This little episode produced a momentary diversion, which enabled the Reverend Father to reach the outskirts of the crowd, from whence he could set spurs to his horse without betraying any inordinate precipitation : but when thus foiled in their foremost purpose, the assailants vented their disappointment upon those who had been instrumental to it, and groans, imprecations, and menaces were re-echoed on all sides. In vain did Waddinghead, now aided by some of Sir Charles's labourers and retainers, attempt to explain to the excited strangers the real station and character of the objects of their resentment: all expostulation was useless and indeed unintelligible among the reiterated shouts of :-"Down with the bloody Papists,”-“ Give the death-bed robbers a good ducking !”—and so forth.

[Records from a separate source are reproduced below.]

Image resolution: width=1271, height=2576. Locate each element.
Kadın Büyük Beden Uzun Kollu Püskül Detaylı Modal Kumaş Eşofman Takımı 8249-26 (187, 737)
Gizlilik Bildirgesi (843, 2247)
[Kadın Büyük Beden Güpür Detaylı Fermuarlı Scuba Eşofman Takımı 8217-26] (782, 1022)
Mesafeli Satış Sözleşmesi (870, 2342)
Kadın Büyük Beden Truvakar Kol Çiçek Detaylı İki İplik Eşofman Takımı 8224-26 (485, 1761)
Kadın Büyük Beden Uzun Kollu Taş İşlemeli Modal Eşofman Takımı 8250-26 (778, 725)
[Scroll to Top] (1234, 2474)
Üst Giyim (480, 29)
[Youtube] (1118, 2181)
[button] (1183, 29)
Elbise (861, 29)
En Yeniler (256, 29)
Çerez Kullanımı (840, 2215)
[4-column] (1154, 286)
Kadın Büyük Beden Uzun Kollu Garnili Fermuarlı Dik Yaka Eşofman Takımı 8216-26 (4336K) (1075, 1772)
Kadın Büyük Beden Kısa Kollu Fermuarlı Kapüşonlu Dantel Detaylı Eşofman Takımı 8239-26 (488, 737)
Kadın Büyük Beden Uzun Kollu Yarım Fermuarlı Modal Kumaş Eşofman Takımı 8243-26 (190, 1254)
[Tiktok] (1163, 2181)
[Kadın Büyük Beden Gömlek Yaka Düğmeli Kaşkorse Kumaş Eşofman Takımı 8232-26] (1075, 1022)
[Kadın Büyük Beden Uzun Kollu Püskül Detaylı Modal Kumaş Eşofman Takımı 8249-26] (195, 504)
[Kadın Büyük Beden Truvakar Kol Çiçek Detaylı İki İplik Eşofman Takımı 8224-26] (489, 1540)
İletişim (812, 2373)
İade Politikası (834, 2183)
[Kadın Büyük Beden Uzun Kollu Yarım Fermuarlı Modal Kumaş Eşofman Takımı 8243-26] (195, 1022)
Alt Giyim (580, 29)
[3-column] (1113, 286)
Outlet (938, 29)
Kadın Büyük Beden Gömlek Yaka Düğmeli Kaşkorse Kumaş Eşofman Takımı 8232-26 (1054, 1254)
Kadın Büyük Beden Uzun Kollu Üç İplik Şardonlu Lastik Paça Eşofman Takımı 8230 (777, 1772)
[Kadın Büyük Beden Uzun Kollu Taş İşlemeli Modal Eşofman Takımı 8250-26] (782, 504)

We have stated above that our hero was constitutionally averse to seeking out danger, but it was still less in his nature to shun it, when it crossed his path. The stout heart of


his forefathers, which had won their hereditary honours on many a listed field, beat no less freely within him, and if he had shown himself somewhat appalled shortly before at the sight of poor Mabel's impotent death-struggles, his spirit now rose with all the congenial emergency of the conflict. It was not so with Cécile: the hostile cries, the angry countenances, each portentous sign of a contest, in which she could take no part, but which might prove so fatal to others, struck with fearful coldness upon her gentle heart, and when St. Edmunds again joined her, he could well see that her fortitude was fast giving way.

“What are we to do ?” muttered she faintly.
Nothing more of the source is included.